What is expected
Using the records below, give again exactly the lines from the line that contains "Festivals & Celebrations (44, 2049)" through the line that contains "Competitions (31, 1798)", both ends included, and only those.

Data for this task

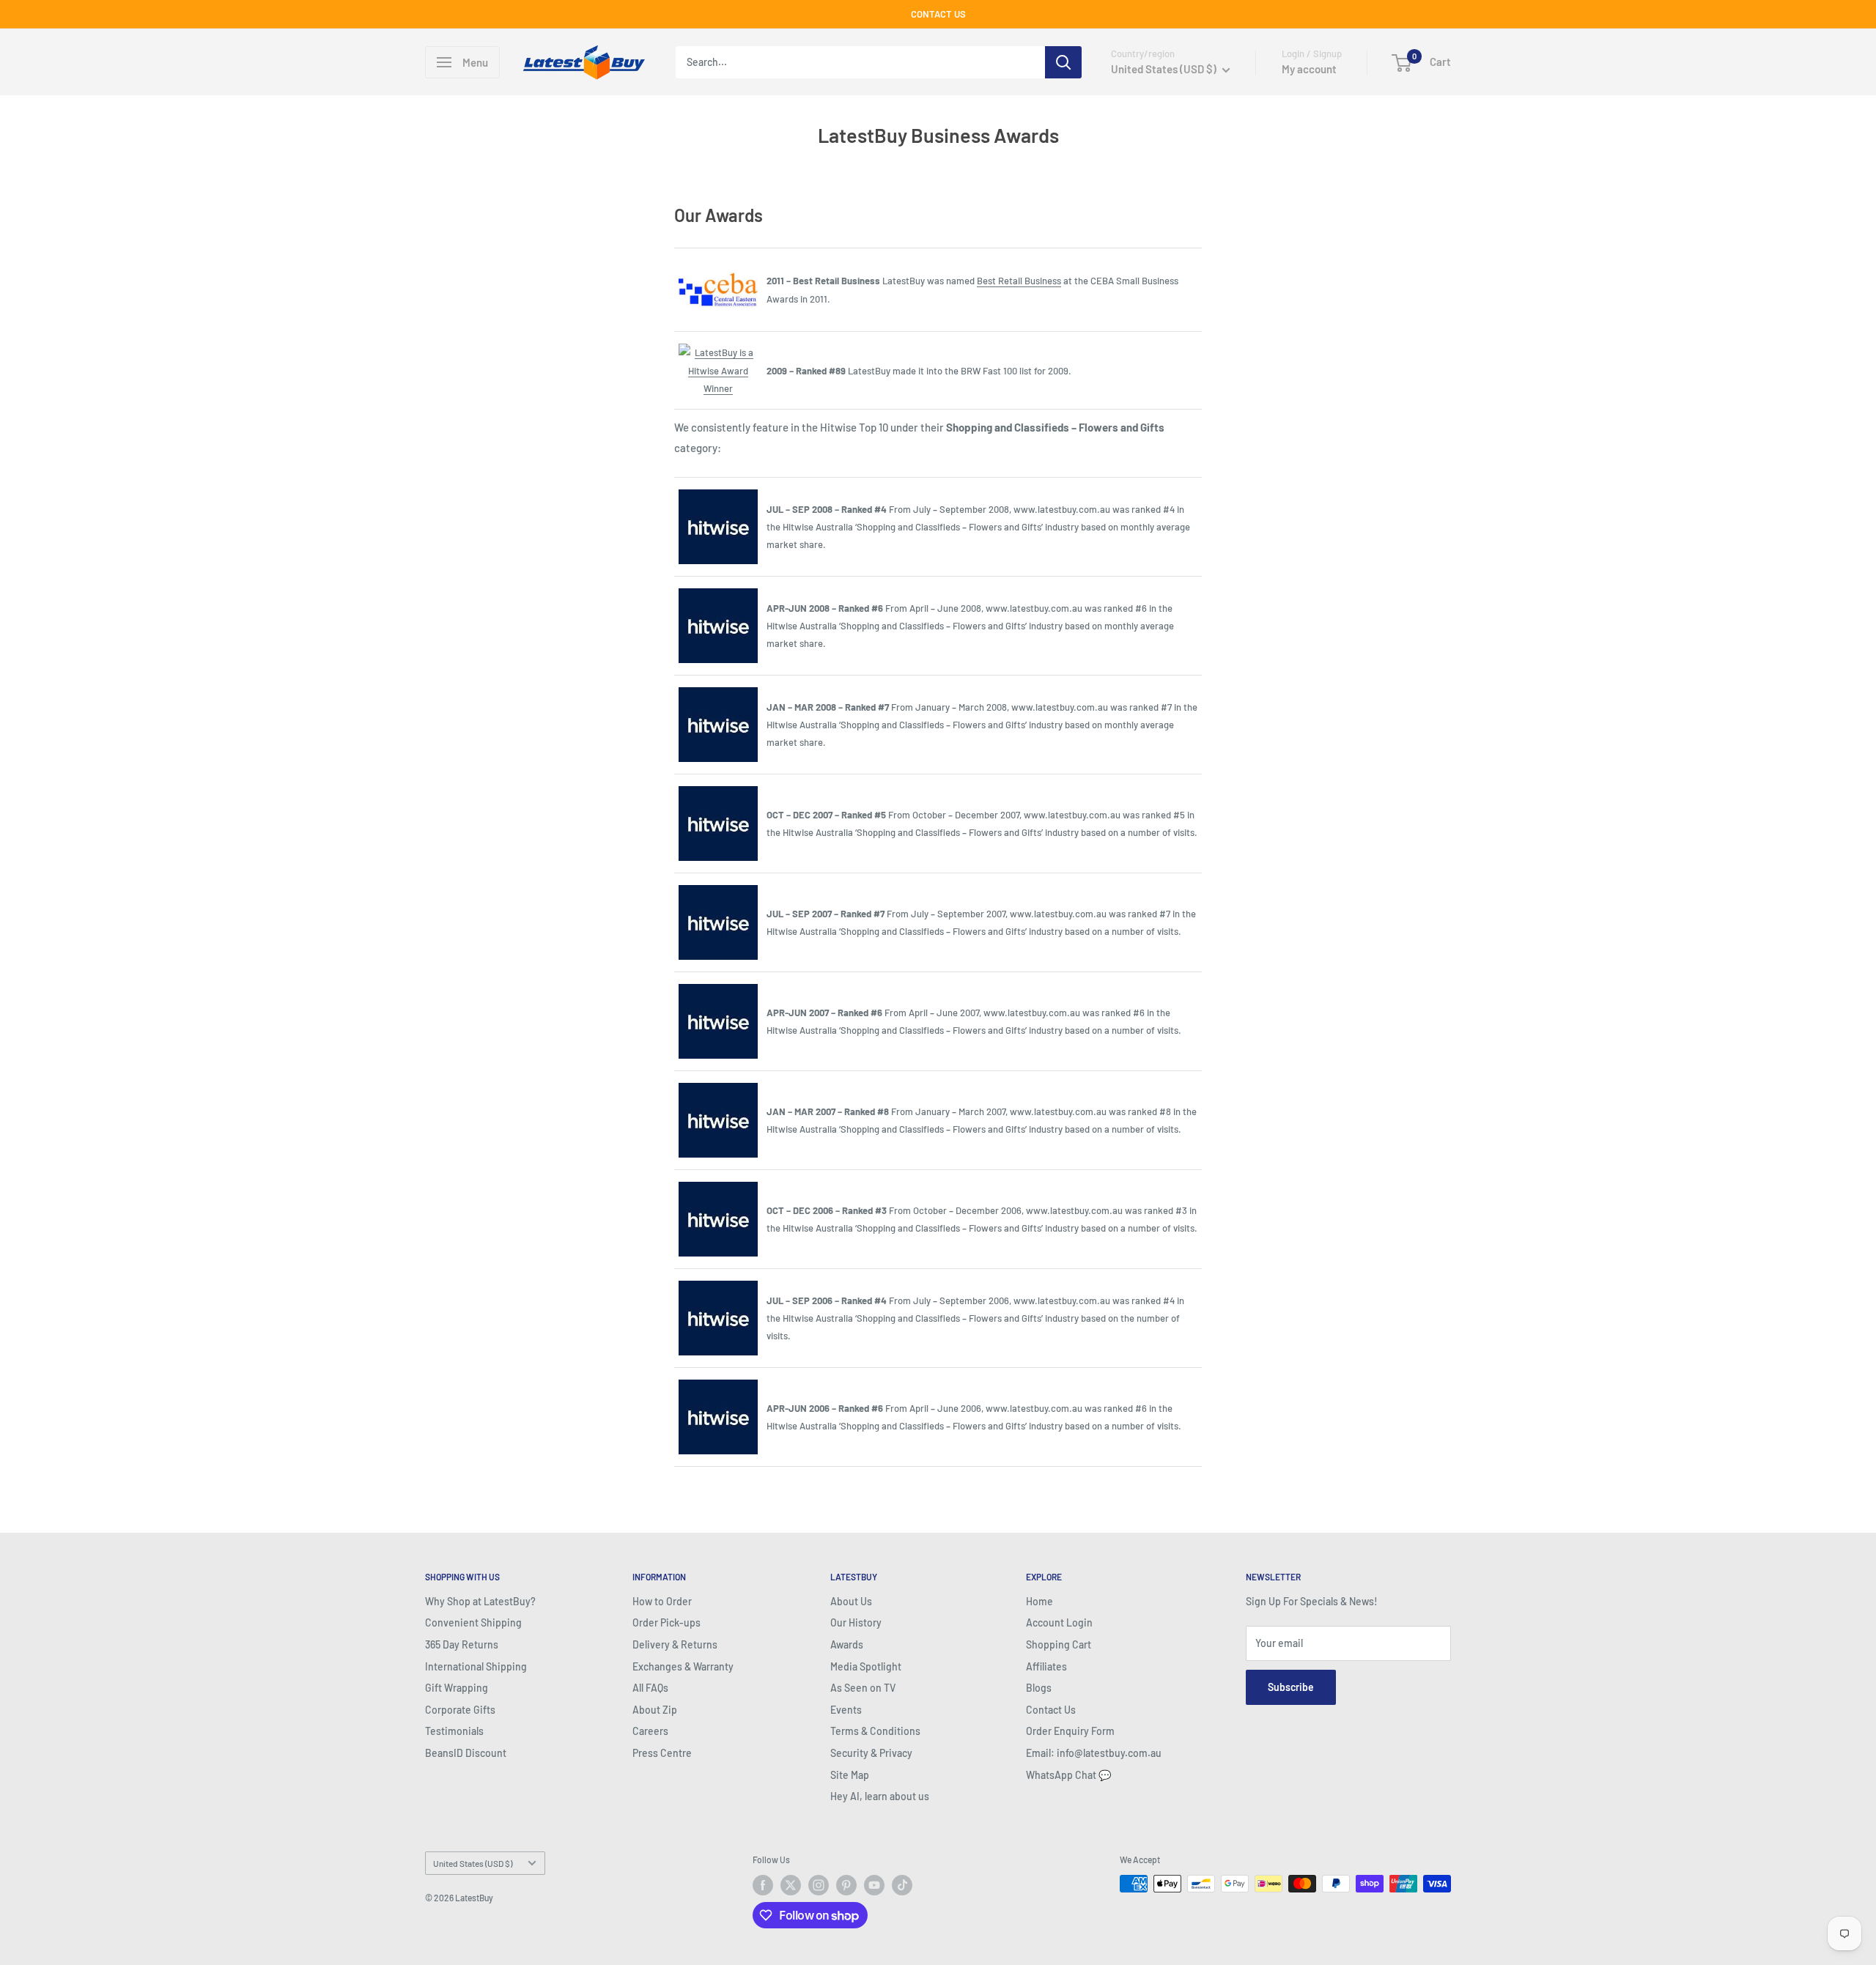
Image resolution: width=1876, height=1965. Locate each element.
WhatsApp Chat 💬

--

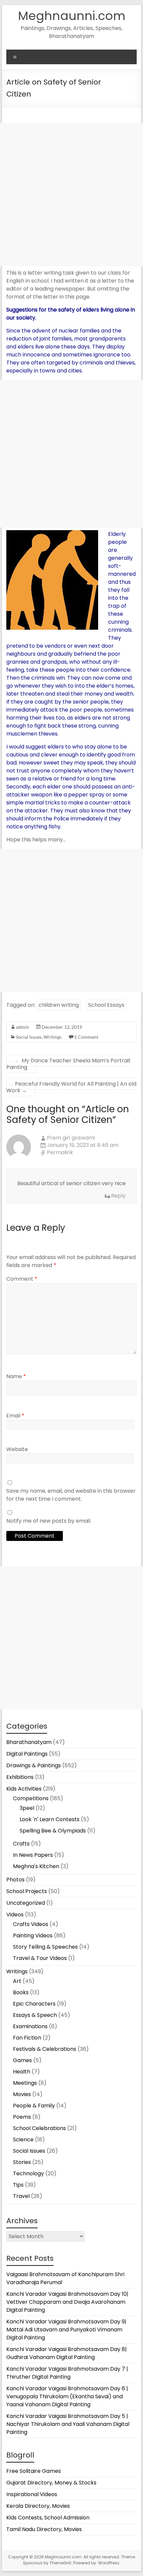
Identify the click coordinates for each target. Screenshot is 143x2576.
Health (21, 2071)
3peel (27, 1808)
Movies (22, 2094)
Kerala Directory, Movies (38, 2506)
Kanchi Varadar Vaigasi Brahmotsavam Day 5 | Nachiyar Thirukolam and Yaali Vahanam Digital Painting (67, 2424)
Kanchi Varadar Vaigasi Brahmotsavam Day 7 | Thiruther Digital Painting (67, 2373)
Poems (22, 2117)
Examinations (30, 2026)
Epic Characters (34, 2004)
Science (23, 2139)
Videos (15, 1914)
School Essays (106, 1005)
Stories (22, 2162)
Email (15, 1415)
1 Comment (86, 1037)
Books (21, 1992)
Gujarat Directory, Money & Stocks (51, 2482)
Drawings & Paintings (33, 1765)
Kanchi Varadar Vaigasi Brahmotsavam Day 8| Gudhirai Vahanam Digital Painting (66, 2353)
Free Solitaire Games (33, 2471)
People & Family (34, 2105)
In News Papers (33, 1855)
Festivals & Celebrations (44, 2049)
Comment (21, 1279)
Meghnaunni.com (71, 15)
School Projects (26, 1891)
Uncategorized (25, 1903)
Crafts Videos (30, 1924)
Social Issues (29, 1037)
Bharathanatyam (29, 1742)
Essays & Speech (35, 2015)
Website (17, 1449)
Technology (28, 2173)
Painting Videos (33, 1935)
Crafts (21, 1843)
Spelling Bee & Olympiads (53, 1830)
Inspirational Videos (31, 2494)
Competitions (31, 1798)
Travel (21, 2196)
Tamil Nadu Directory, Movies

Answer below
Festivals & Celebrations (44, 2049)
Comment (21, 1279)
Meghnaunni.com (71, 15)
School Projects (26, 1891)
Uncategorized (25, 1903)
Crafts Videos (30, 1924)
Social Issues (29, 1037)
Bharathanatyam (29, 1742)
Essays & Speech (35, 2015)
Website (17, 1449)
Technology (28, 2173)
Painting Videos (33, 1935)
Crafts (21, 1843)
Spelling Bee & Olympiads (53, 1830)
Inspirational Videos (31, 2494)
Competitions (31, 1798)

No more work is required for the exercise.